What is your favorite song you have written together?

Maura: We haven’t written together yet. Nikki and I did some co-writing over the pandemic where I sent her lyrics, and she put them to music. So far, it’s been mostly individual writers bringing finished songs to the band that we then arranged as a group. We’re hoping to do more collaborative songwriting going forward, so stay tuned.

Nikki: Of the songs we have done, my favorite to write on was “Wild River Honey.” I listened to the new Secret Sisters album and wanted to do something with a time change and a taste of mixed rhythm. I also misread the lyrics meant to be “Wind River Honey.” After I put the lyrics to music, I realized my mistake. We decided to keep it, but it still makes me laugh when Maura talks about her love of the Wind River Mountains. It should have been a song about that.

What is your favorite song to play live?

Maura: “Trouble.” I always get excited when I see that one on deck. I also really like “Swede Hollow” — it’s not one of our crowd-pleasers, but it builds in this powerful way, starting with a cool guitar part on its own and growing into this big, active sound with lots of moving pieces.

Liz: “Toledo,” “Wild River Honey”

Sara: I will always LOVE the storytelling and harmonies in some of our originals, like “Carmen” and “Rio.” But I have also been enjoying some of our “newer” songs like “Trouble,” “Toledo,” and “Wild River Honey” as they are up-tempo and tend to be crowd-pleasers.

Nikki: Tough call, but I’m going to say, “Unhinged.” It is on our EP, and it still gets a big response from the crowd, even though we’ve been doing it since the beginning.

How did you fare during the pandemic? Did you learn anything about yourself as a band because of the lockdown?

Liz: YouTube videos can get you far. The Blue Ox Virtual Band Competition (which we won.) was good, and we “played” quite a few virtual gigs during the pandemic. We all needed music more than ever.

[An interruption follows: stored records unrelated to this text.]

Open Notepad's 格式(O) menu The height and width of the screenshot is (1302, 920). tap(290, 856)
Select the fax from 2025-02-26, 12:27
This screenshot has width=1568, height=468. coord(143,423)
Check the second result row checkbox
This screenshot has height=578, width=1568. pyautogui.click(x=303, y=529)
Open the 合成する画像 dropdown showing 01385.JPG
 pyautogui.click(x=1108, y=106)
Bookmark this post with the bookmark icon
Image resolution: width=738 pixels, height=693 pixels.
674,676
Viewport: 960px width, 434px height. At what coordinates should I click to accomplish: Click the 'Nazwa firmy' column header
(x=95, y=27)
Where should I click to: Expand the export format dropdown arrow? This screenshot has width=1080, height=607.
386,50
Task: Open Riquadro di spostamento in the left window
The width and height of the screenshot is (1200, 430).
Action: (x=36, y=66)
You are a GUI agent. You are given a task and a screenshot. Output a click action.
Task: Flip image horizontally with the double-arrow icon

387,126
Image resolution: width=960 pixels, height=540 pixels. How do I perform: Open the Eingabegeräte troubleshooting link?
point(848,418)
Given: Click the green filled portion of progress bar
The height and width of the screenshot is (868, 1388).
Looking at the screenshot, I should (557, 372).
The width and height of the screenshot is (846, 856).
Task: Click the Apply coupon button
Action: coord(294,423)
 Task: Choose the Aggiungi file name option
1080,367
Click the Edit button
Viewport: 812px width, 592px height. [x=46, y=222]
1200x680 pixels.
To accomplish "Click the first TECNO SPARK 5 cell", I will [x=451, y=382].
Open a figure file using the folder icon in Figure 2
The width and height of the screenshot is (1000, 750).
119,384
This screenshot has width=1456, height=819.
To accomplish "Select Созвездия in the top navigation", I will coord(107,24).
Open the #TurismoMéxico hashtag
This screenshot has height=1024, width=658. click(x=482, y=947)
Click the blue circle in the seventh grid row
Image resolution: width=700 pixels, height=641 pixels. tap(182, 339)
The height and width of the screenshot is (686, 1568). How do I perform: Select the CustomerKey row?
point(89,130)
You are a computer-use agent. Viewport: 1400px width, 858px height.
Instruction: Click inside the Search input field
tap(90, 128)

Nikki: The isolation was good for us to build our song base. We spent the time working on the band logistics, writing, and looking at what sounds we wanted to lean into. After not rehearsing for so many months during the pandemic, we were ready to hold rehearsal time sacred in the spring when we could finally be together. We worked hard, and it paid off.

Maura: It presented some challenges, for sure. We first got together in the fall of 2019, so by the time we had a set worked up and a bunch of exciting gigs scheduled, everything just ground to a halt. There were some disappointing cancellations and tough calls about what we were and weren’t comfortable with. We absolutely wanted to follow guidelines and be safe, and that continues to be a regular conversation. I guess I’m proud of us for getting the ball rolling again. It’s hard to get going again after slamming on the brakes, but we did it, and 2021 exceeded our expectations as a band. You could tell that people were so hungry for live music and willing to do whatever it took to make it happen in a safe setting. There’s something so primal about people singing together and listening to music in a group — it’s bonding, healing, and rewarding. So, it was worth the wait.